--- Records to process ---
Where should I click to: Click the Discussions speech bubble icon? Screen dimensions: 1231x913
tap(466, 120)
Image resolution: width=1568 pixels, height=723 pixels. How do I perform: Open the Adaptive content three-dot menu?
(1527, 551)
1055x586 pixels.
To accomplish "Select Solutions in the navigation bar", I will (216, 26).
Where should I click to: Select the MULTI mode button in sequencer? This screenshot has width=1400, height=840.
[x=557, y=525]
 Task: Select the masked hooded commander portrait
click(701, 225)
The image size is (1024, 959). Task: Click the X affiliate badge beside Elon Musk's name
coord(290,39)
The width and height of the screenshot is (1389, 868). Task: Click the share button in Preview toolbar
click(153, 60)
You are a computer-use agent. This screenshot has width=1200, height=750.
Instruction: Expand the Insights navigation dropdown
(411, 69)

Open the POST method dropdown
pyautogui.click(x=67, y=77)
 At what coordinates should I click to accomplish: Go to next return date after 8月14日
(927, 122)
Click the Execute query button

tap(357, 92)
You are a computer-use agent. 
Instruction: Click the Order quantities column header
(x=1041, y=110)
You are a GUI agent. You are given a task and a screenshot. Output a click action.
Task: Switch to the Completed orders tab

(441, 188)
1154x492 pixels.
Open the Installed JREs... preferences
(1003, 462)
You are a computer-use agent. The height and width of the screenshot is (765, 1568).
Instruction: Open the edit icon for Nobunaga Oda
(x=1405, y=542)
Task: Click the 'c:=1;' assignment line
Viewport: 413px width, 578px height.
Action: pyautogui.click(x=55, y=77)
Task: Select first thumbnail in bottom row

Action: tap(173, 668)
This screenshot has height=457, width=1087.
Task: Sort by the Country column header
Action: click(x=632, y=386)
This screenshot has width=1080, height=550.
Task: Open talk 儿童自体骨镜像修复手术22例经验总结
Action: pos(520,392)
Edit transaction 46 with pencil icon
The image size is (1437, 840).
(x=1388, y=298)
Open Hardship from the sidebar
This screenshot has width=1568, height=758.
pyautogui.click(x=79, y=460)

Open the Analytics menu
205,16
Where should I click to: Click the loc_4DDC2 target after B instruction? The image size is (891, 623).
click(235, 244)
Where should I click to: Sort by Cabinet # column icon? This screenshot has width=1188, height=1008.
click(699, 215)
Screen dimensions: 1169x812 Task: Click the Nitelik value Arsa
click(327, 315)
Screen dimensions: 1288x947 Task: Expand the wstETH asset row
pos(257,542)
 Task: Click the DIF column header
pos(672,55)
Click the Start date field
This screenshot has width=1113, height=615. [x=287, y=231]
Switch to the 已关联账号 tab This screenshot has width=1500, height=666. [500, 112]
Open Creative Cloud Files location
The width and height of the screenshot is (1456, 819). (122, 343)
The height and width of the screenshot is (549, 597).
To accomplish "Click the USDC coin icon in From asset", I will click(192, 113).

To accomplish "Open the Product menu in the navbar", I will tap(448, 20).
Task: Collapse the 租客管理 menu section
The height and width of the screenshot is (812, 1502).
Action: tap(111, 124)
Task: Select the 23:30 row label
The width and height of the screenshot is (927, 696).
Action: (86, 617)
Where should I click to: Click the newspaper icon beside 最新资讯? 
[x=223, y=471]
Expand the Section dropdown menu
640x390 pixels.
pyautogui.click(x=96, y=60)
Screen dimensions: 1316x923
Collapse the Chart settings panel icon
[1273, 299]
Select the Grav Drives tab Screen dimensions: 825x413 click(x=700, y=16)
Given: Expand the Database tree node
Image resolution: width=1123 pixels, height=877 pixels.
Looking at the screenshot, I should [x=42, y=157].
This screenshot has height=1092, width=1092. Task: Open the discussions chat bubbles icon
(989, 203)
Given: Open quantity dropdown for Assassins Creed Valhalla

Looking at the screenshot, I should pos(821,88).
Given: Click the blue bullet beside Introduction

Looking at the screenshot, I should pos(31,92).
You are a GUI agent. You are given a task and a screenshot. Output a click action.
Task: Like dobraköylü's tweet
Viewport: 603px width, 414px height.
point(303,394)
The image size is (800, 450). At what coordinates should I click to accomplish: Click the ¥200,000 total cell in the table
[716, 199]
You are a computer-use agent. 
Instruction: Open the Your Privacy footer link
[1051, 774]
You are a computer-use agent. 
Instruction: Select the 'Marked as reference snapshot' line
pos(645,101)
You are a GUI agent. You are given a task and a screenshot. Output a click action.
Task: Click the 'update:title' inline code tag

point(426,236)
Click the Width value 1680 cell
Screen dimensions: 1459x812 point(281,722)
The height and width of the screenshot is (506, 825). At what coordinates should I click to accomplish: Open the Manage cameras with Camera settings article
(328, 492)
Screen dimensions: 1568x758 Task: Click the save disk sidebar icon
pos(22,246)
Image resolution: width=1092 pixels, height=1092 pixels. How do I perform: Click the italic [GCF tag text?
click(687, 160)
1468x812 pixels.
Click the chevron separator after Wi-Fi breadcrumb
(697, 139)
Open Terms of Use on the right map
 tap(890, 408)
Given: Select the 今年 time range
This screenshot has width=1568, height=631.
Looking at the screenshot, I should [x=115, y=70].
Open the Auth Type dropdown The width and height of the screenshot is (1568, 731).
---
**Written task:**
Pull out each line of the material above that contains the string "settings", copying every such line in full.

**Response:**
Collapse the Chart settings panel icon
The height and width of the screenshot is (506, 825). At what coordinates should I click to accomplish: Open the Manage cameras with Camera settings article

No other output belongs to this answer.